Request:
Reproduce word for word every line, starting with the first line below and going on through the line containing "coord(26,185)".

Listed entries:

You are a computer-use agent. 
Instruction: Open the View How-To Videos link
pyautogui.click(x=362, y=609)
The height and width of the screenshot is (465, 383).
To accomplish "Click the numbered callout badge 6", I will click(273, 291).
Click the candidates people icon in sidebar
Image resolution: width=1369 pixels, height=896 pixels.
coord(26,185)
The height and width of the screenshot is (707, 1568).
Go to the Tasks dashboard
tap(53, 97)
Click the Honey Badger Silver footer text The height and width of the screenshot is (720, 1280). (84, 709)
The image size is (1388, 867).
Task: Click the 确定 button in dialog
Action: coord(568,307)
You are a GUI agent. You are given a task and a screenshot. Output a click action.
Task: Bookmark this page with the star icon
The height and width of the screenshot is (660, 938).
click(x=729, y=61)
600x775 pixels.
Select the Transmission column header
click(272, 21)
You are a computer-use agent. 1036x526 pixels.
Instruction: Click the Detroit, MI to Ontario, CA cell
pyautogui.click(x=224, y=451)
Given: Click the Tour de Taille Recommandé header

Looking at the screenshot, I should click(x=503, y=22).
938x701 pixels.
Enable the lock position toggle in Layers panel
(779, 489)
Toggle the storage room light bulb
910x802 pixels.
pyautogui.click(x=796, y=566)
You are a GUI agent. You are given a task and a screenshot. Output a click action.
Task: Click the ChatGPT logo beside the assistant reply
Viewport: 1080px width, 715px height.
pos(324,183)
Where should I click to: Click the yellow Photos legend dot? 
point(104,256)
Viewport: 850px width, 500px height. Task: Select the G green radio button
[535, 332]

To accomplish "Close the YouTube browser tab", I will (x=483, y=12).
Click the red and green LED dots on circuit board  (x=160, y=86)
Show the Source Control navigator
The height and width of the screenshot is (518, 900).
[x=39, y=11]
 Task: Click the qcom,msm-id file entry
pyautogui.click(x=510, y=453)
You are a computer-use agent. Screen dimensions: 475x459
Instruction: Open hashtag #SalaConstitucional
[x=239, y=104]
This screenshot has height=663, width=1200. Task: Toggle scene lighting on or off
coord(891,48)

Response to the task:
You are a computer-use agent. 
Instruction: Open the View How-To Videos link
pyautogui.click(x=362, y=609)
The height and width of the screenshot is (465, 383).
To accomplish "Click the numbered callout badge 6", I will click(273, 291).
Click the candidates people icon in sidebar
Image resolution: width=1369 pixels, height=896 pixels.
coord(26,185)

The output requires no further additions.